7. What is it you are saying – your proposition.

8. How do you substantiate that proposition.

9. What kind of tone can we or should we take?

10. What do you want them to do?

11. How can/should they do what you want them to do?

12. What are some other mandatory inclusions.

11. Other campaign requirements.

Then on later pages of the brief, we cover the tangibles like timing, budget, format restrictions, legal disclaimers, and the non-creative related restrictions that seem to always get in the way of true creative anyway.

This is why our direct mail has continued to be so forceful a marketing tool. But it only works when we, who are creating the message understand our clients’ expectations and we tie them to the needs or wants of the individual who is pulling the message out of the mailbox.

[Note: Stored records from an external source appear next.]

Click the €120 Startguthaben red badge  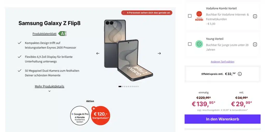[101, 116]
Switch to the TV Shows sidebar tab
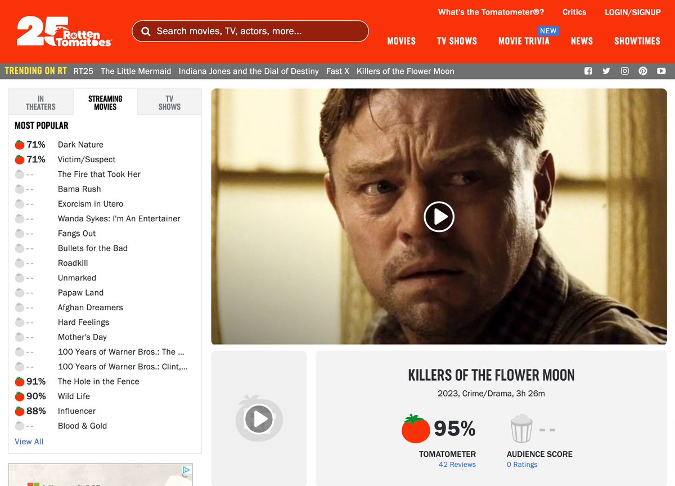 (x=169, y=102)
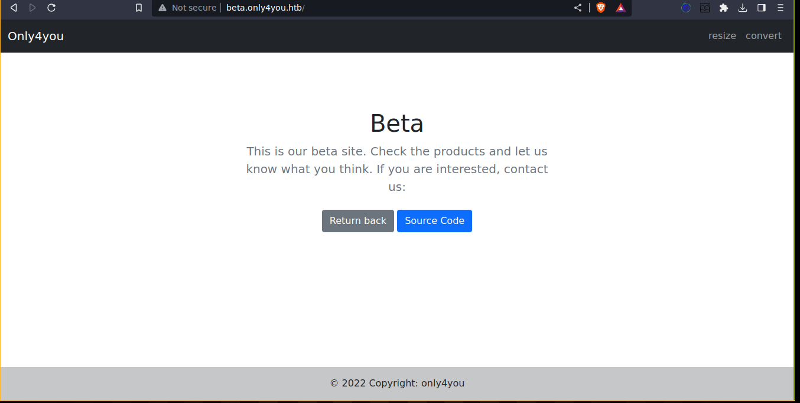
Task: Open Brave Shields lion icon
Action: click(x=601, y=8)
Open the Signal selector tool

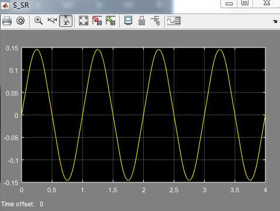(155, 21)
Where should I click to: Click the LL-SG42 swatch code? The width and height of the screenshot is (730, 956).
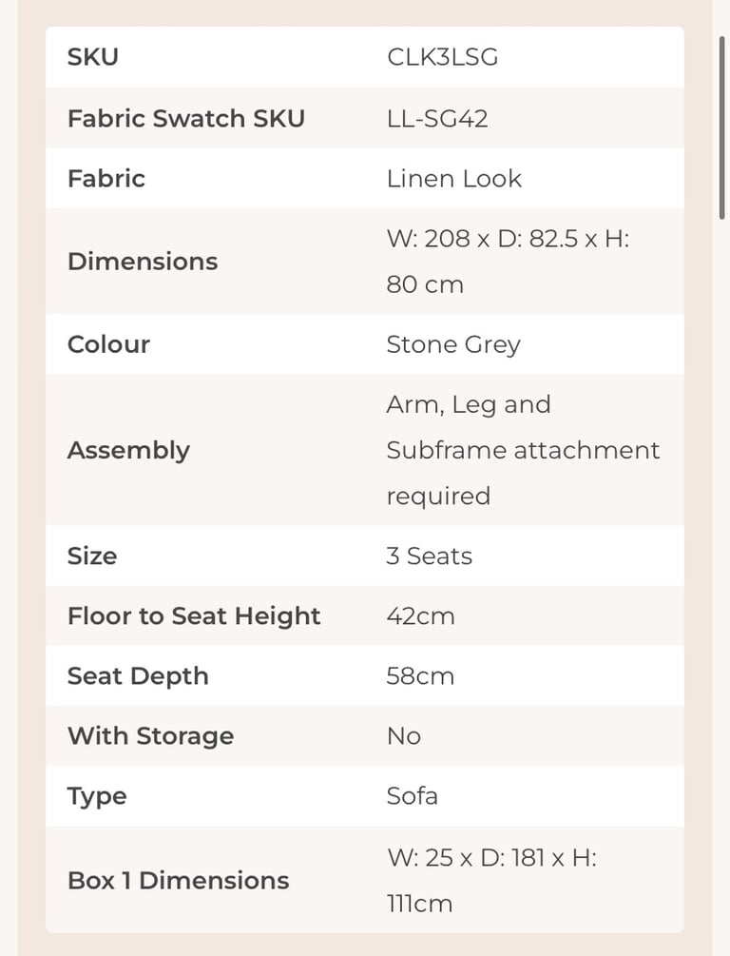[x=437, y=118]
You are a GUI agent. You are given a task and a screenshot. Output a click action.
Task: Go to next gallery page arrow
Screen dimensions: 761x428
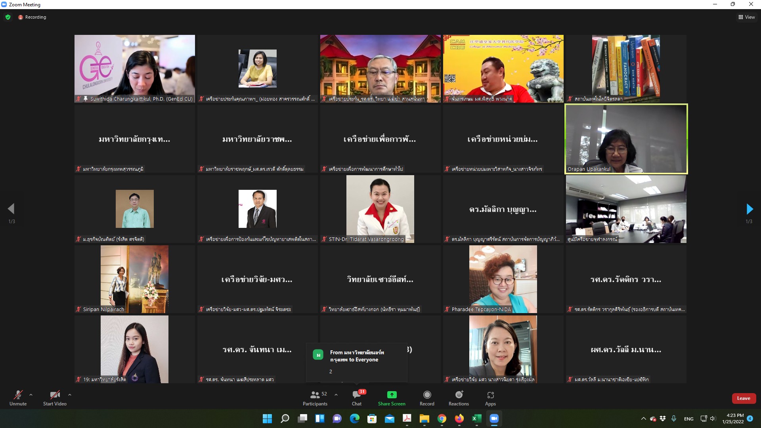coord(749,209)
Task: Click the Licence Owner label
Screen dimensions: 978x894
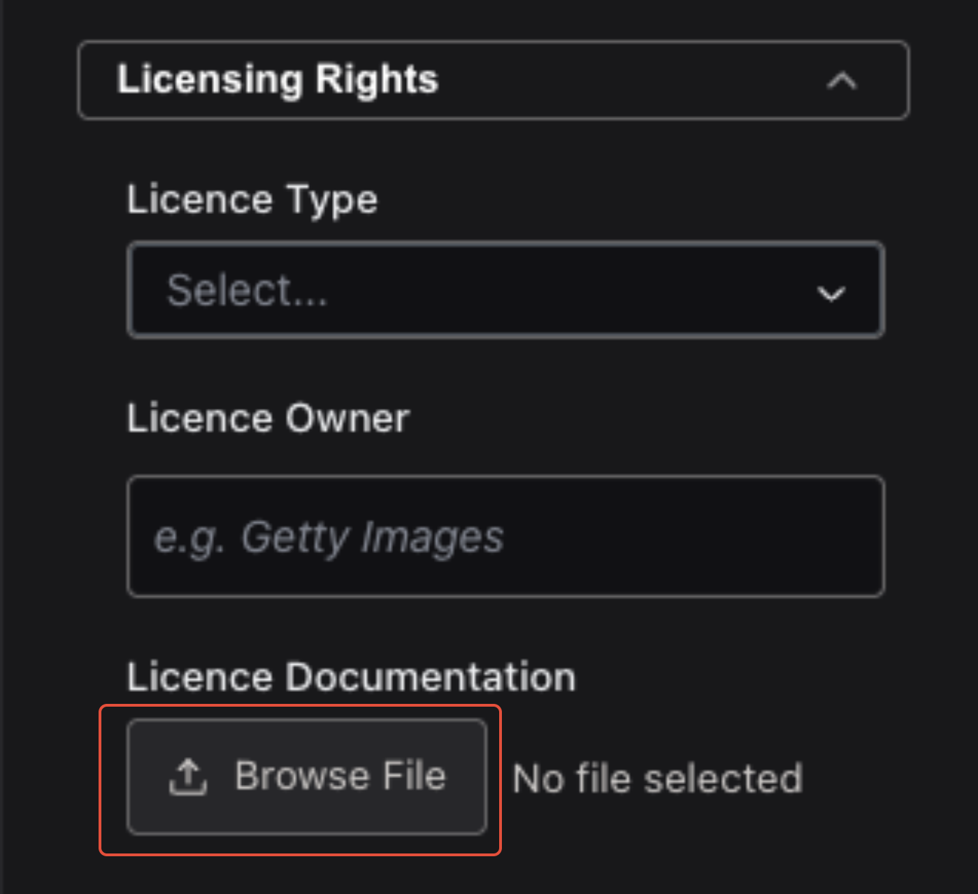Action: (268, 419)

At TargetLeads, we certainly have a slew of perfected (well perfected might be a strong term maybe ‘proven’ is better) messages that inform your prospective customer that a need they have can be met by you, one of our clients, whether it’s yard care, foundation repair, healthcare, entertainment, education, or countless other business segments. Our clients come to us to meet specific unique communication needs, our experience knowing people’s needs, helps us refine old messages, and craft new ones.

All of this is relevant to you only so far as you want to develop a pure direct mailing plan that will mature into a reliable marketing program that will consistently meet your advertising objectives. Helping you create a reliable direct mail marketing platform is what TargetLeads has built our thirty-eight-year reputation on. And yes, we realize that phrase ended with a preposition. So let me rephrase it. For thirty-eight years our team at TargetLeads has become experts in direct mail lists, both consumer lists and business lists, direct mail production and fulfillment, and creative message development. Is that better?